Brown, 75, fell ill in March, was hospitalized and died May 16 at Johns Hopkins Hospital in Baltimore. Last Tuesday, an estimated 12,000 people paid their respects to Brown who lay in state at the Howard Theatre in the Shaw community. City officials, Go-Go legends, aficionados of D.C.'s singular music, and others folks walked past Brown's golden casket during a day-long public viewing.

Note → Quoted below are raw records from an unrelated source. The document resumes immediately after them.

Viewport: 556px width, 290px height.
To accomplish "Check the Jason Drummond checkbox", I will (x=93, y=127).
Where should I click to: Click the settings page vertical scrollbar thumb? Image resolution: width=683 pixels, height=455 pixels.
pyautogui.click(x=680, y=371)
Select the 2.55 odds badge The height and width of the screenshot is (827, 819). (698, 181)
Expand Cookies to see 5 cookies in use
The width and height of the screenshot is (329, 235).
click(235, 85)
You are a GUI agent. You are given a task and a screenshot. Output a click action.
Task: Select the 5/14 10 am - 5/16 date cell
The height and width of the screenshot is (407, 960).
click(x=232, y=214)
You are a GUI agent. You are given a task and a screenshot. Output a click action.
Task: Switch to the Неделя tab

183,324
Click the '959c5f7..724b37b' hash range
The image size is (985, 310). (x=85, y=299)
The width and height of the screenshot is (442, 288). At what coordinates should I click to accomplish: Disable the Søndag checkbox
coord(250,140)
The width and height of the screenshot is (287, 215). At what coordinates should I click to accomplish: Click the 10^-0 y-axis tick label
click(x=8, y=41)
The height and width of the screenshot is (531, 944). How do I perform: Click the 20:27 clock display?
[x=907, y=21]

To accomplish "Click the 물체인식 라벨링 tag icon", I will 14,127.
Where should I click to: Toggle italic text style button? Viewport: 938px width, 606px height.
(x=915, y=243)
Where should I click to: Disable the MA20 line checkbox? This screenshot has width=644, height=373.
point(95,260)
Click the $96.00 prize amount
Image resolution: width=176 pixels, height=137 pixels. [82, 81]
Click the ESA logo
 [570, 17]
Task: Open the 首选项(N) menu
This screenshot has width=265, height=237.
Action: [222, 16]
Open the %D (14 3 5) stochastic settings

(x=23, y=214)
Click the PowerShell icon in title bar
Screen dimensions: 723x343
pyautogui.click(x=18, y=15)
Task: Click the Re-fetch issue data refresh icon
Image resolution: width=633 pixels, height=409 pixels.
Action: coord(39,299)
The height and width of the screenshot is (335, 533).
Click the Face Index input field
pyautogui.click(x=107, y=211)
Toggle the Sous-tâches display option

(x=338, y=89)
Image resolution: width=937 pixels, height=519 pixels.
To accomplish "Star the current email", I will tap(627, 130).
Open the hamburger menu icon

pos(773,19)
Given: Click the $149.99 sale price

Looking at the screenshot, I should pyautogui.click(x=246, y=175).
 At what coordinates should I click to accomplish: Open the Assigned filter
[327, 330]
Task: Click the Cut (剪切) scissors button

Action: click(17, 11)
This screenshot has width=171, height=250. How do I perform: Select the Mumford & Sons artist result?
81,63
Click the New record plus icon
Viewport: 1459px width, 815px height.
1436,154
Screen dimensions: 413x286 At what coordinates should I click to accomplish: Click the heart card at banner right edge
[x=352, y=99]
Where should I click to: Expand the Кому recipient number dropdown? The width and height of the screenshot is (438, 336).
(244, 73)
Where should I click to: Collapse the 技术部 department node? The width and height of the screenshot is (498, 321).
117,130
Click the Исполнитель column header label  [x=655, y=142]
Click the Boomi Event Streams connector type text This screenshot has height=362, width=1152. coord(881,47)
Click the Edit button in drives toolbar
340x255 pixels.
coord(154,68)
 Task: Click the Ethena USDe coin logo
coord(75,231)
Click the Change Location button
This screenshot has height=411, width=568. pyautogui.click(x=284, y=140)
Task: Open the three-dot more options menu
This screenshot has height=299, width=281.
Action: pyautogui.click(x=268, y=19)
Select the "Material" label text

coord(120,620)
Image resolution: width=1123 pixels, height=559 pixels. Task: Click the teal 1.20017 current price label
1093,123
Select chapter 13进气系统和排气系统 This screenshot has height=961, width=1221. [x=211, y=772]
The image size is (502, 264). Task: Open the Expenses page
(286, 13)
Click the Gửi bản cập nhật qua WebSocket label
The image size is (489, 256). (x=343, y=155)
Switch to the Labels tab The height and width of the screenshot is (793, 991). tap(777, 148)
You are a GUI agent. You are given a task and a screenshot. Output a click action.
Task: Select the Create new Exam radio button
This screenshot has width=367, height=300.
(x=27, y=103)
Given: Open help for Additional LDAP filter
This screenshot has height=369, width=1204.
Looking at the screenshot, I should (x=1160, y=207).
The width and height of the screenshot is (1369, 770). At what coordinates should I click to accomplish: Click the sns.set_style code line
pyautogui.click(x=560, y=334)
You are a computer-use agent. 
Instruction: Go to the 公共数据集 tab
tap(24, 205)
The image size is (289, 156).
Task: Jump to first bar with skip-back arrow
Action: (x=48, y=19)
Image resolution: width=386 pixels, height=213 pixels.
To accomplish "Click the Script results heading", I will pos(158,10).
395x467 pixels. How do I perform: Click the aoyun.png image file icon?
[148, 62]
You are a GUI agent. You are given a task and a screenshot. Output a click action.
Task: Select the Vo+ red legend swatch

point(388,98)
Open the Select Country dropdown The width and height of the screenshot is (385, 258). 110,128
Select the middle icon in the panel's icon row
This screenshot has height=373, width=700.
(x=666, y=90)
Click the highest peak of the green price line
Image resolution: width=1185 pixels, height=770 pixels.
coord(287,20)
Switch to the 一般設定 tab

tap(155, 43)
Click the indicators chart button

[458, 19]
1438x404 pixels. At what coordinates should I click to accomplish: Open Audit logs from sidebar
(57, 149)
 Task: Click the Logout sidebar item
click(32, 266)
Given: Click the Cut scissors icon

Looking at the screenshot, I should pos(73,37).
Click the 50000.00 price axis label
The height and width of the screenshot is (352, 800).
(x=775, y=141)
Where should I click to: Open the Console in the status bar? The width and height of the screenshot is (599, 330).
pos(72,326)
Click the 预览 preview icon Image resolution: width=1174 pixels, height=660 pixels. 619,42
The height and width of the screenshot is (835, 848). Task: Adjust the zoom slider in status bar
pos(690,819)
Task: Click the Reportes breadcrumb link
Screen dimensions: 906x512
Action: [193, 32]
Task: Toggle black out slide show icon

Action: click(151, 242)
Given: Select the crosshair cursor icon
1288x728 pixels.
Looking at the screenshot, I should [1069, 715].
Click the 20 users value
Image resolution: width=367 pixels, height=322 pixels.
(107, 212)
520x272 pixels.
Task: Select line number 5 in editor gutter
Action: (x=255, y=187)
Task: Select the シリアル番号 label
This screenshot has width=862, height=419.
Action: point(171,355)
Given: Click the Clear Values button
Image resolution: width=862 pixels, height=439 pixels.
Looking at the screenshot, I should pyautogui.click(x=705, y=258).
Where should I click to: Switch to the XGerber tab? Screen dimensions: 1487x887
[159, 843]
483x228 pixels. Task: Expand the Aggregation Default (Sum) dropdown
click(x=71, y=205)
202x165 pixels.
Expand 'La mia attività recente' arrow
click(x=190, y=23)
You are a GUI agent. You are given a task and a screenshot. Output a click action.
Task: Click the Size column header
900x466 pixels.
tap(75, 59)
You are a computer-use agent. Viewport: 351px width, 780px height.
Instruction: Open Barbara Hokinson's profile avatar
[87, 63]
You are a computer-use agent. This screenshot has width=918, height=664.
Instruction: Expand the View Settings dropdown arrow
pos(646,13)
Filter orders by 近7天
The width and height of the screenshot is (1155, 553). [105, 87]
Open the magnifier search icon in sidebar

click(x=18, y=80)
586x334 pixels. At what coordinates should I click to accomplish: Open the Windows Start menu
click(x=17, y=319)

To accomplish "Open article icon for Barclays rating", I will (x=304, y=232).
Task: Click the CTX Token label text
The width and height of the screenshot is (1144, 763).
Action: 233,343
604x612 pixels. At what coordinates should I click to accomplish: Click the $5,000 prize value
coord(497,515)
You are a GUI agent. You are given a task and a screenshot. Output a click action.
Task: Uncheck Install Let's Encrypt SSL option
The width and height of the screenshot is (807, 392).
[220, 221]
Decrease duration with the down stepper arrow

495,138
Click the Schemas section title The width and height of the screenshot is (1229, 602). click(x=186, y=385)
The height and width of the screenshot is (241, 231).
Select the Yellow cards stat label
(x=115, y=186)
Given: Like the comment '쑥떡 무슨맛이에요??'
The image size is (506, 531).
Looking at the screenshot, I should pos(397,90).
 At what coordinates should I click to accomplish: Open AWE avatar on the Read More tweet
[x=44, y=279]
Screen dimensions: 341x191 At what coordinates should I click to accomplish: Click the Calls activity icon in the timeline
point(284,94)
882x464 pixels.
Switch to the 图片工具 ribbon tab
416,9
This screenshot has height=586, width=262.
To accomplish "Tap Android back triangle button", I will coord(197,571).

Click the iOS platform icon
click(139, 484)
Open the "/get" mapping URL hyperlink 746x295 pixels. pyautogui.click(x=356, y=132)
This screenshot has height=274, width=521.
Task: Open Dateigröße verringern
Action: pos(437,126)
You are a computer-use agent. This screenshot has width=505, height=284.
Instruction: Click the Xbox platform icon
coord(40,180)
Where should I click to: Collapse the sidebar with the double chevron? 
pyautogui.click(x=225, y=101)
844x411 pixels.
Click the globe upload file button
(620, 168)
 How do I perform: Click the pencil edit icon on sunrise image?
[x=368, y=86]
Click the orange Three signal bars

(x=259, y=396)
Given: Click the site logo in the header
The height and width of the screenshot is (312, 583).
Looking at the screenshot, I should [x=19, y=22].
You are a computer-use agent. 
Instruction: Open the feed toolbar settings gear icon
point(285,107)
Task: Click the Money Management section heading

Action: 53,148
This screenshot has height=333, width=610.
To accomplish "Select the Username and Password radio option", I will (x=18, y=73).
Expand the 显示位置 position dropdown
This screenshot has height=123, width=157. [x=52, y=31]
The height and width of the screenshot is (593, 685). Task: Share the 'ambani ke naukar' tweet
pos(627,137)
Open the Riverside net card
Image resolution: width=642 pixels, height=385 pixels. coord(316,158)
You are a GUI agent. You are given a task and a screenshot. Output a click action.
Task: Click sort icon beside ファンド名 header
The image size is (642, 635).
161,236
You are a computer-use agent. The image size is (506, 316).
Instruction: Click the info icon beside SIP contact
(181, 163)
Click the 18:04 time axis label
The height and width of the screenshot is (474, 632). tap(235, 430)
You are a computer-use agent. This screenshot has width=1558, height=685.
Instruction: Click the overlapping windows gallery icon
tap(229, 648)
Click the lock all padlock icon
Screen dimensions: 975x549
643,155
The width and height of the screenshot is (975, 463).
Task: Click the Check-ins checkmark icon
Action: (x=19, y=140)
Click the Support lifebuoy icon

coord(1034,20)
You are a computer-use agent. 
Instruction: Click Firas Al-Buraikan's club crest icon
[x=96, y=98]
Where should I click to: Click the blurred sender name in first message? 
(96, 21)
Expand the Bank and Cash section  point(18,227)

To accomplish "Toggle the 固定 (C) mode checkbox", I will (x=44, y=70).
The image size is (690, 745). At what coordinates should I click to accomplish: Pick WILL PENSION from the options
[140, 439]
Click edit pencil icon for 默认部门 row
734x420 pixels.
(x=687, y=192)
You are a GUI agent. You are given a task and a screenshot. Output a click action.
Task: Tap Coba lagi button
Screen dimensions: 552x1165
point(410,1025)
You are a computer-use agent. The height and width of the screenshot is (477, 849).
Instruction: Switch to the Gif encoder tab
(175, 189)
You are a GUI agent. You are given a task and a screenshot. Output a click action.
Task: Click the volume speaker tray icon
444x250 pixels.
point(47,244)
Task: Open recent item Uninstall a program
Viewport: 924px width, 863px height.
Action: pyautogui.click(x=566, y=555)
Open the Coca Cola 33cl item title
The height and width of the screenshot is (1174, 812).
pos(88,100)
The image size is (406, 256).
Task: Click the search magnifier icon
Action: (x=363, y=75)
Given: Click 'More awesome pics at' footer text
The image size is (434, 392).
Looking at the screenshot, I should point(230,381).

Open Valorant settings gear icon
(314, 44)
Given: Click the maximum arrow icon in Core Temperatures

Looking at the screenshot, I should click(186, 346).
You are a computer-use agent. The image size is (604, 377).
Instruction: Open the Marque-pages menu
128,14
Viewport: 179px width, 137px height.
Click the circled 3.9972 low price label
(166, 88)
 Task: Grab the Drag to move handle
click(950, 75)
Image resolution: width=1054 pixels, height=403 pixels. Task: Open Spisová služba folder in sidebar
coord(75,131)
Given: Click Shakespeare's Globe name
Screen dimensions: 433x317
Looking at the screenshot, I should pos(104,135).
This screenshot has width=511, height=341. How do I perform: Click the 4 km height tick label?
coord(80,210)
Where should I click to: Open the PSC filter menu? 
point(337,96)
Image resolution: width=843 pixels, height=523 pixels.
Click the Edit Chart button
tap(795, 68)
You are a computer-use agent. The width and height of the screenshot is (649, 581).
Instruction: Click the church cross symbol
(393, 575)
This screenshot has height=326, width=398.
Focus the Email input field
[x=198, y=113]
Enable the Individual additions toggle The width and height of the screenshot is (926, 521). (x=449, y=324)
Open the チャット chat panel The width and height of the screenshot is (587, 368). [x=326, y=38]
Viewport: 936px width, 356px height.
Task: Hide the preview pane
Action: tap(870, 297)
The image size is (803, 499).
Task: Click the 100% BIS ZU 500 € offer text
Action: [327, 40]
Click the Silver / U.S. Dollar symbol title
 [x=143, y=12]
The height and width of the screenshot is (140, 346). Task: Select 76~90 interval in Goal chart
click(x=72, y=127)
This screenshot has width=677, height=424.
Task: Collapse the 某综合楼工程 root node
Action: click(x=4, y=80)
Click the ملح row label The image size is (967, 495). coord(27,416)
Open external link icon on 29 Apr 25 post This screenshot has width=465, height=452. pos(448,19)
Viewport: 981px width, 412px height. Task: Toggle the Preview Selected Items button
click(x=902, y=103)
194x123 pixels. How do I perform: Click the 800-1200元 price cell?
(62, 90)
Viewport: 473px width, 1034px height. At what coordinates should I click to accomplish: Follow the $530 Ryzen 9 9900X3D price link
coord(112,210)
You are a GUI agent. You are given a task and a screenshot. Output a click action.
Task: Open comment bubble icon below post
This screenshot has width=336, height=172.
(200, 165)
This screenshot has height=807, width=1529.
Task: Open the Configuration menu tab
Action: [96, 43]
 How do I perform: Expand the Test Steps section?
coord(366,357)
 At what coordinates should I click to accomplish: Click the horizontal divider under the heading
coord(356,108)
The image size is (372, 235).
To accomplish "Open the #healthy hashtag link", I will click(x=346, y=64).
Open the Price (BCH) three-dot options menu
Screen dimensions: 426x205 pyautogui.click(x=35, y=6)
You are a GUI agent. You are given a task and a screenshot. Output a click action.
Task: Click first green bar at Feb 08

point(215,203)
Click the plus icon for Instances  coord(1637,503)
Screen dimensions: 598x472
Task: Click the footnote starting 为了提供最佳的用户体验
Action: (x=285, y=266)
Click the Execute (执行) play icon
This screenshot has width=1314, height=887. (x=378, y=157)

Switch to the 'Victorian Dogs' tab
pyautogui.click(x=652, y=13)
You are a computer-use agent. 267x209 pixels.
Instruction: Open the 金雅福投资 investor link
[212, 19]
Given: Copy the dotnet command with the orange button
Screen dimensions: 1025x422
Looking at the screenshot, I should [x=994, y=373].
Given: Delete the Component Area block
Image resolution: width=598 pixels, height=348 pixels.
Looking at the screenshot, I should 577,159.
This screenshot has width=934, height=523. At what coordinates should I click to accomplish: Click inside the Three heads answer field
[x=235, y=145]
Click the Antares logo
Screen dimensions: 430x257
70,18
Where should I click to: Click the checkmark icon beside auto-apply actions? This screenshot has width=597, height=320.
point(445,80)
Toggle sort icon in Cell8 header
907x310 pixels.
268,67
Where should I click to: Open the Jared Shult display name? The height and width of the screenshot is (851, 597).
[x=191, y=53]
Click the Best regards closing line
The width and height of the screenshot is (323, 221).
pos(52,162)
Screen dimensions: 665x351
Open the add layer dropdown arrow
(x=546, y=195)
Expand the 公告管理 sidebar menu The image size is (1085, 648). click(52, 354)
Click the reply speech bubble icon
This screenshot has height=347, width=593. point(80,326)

Inside the Convention Center, a mixture of church music and Go-Go beats suffused the auditorium. Brown's casket on a catafalque stood before the stage, surrounded by large circular wreathes of orange and white. Along the length of the casket lay a bed of stunning white flowers. Seven large screens flashed images of Brown regaling the people he loved so much, others captured his trademark grin and his effusive, natural and unaffected manner, while more were snapshots of the Go-Go icon at various periods along his musical journey.
The largely African-American crowd was an almost even mix of young and old. People's dress ranged from funereal black suits and dresses to the very gaudy, from colorful summer dresses and sun hats to T-shirts and jeans. Many wore T-shirts with Chuck's visage, his sayings, song titles and expressions, such as "Wind Me up Chuck!" and "Old School Playa: Go-Go for Life."
If imitation is the sincerest form of flattery, then it was on display at the memorial service where a number of older men sported wraparound sunglasses and fedoras Brown popularized. Others wore silk do-rags, zoot suits, vests and baggy dress pants. And more than a few strolled around with carved wooden canes.
Radio and TV personality Donnie Simpson officiated, and reminded the crowd frequently just how much Brown loved D.C. and its residents.
"Chuck was always absolutely about D.C.," he said. "The music he created was for D.C. but [others] had to come here to get it. I have mad love for that ... The Godfather of Go-Go - we're gonna celebrate him today."